The “car” bug bit deeply into our family line by 1921 when my grandfather, Lester W. Hobaugh, was a teenager. Adopted by his Aunt Nora and Uncle Joe Bowersox, Lester grew up on a farm just outside the City of York. He and Uncle Joe delivered grain to other farmers in a REO Speed-Wagon with an extended bed, America’s first pick up truck. But Uncle Joe also drove Studebakers. Lester loved motor vehicles and he drove them whenever he could. Lester excelled in mathematics and machine shop so between a scholarship and selling eggs from the farm, he paid for a Penn State education. While in high school and college, Lester’s best friend was Richard Mole, who went on to become a minister. Attached are pictures of Lester and Richard “hanging around” with cars. I believe the 1928 Dodge Brothers was Lester’s car. He and Richard appear standing on the front bumper of another car. If you can identify it, please let me know.

After college, Lester took a job teaching machine shop at Pottsville High School in 1929. Following a blind date set up by Richard, Lester courted Cleo Fourhman of York. They married and took a honeymoon in the Dodge Brothers car. Soon after their wedding, Lester and Cleo moved to 20th and Mahantongo Streets in Pottsville. I visited there after our Fall Foliage Tour. Their car was a 1924 Marmon 4-passenger phaeton that Lester bought used but in great shape. Why would a school teacher buy a Marmon? Probably because he was a machinist and they represented a quality car with great engineering.

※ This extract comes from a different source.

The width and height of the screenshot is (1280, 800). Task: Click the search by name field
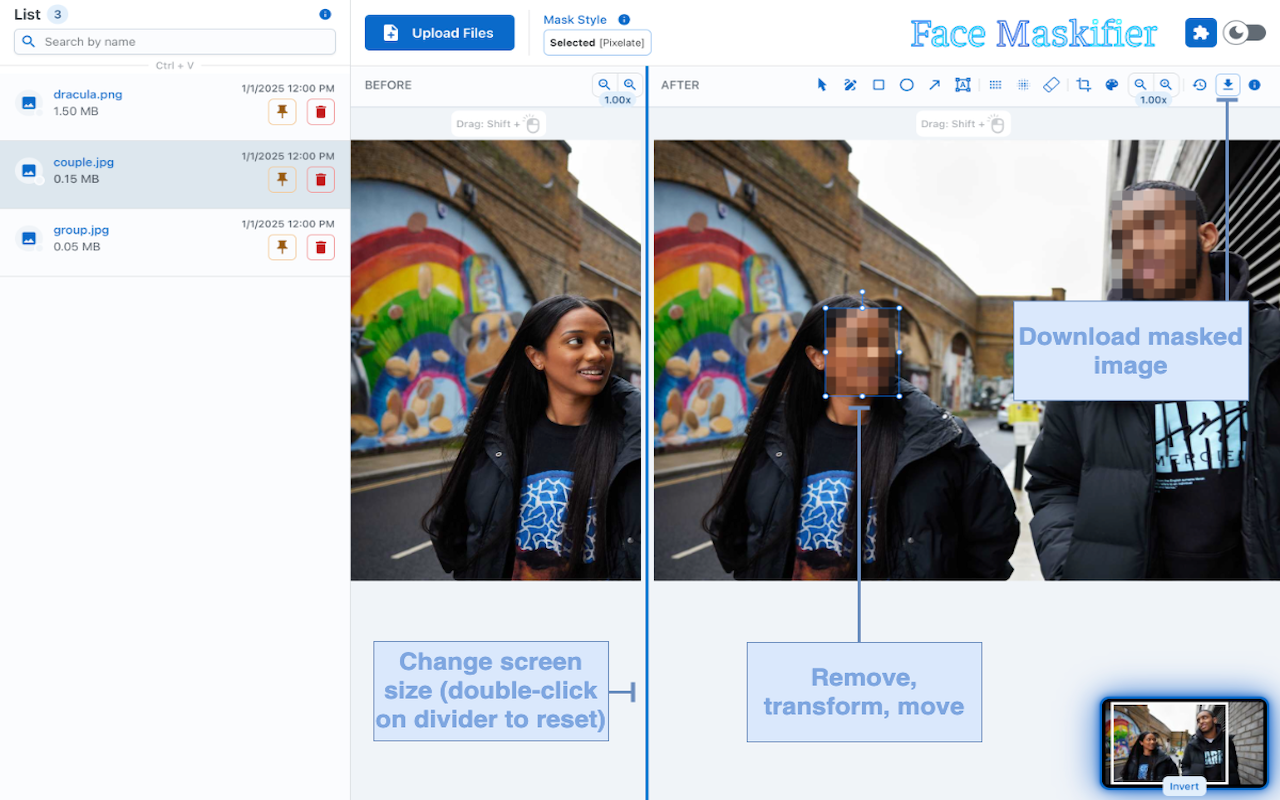(x=174, y=41)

Marmons were manufactured by the Nordyke & Marmon Company in Indianapolis, Indiana, a successful flour business that Howard Marmon steered toward motor vehicles. In 1909 Marmon introduced the Model 32, its first successful car with a water-cooled engine. A version of this car known as “The Wasp” won the first Indianapolis 500 race in 1911 driven by Ray Harroun. Lester probably thought he was getting a fast car with some prestige.

Their Marmon Model 34 had a six-cylinder overhead valve engine that produced 34 horsepower but much more torque. According to my late friend, Beverly Rae Kimes, “its cylinder block and most engine components (including pushrods) were aluminum, as was the entire body and radiator shell.” Kimes and Clark, Standard Catalogue of American Cars 1805-1942, (2d Ed. 1988), page 885. This is consistent with what my grandparents told me: a light-weight car with plenty of “get up and go.” It got them home quickly from card games in Pottsville and took them on long trips. They drove once to Niagara Falls and at least once to visit family in North Carolina.

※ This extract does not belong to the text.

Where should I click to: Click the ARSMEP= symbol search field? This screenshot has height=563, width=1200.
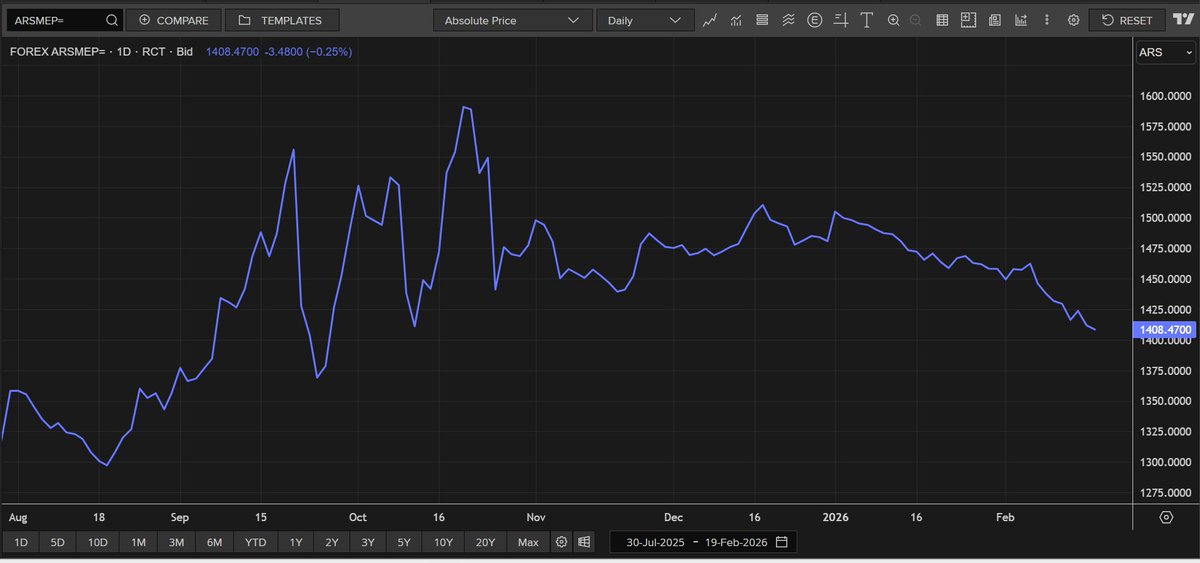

But the roar of the twenties ended in the Great Depression and for Lester, being married with a family and responsibilities. Fortunately, his teaching job covered the bills and contributed to the needs of his brother-in-law’s family. That left few dollars for another “hot” car but Lester still sought great quality. Uncle Joe gave Lester a series of Studebakers. Each time he made a “gift” to the young couple instead of trading in his Studebaker. Those cars served them after they moved to Carlisle where Lester taught at the Carlisle High School and later set up crystal factories for the war effort in 1942.

After WWII, Lester ran the state program for distribution of military surplus property in Pennsylvania and had an office in the State Capitol Building. Next, he taught at York High School. His son (my father), Bob Hobaugh, Sr., persuaded Lester to purchase a slightly used 1948 Cadillac with the new style P-38 tail fins, the last model with an L-head V-8 engine. That began a series of Cadillac purchases, all used vehicles, together with a Chevrolet panel truck that I remember. By the mid-1950s, Lester returned to the business world where he taught machine shop and mathematics to employees at the York Corporation. He helped my father rebuild a Cushman scooter and do a valve job on Bob Sr.’s 1949 Studebaker DeLuxe sedan 4-door. Lester drove a 1952 Cadillac Series 62 with a 331 cubic inch overhead valve engine and then a 1956 Cadillac Series 62 with 365 cubic inch overhead valve engine, both 4-door sedans. Sadly, Lester passed away in 1960 at age 52, leaving my grandmother, Cleo, the task of selling his machine shop in the basement, the panel truck and the last of the Cadillacs. The “car bug” had bitten my father by that time so it should come as no surprise that he became a motorhead too.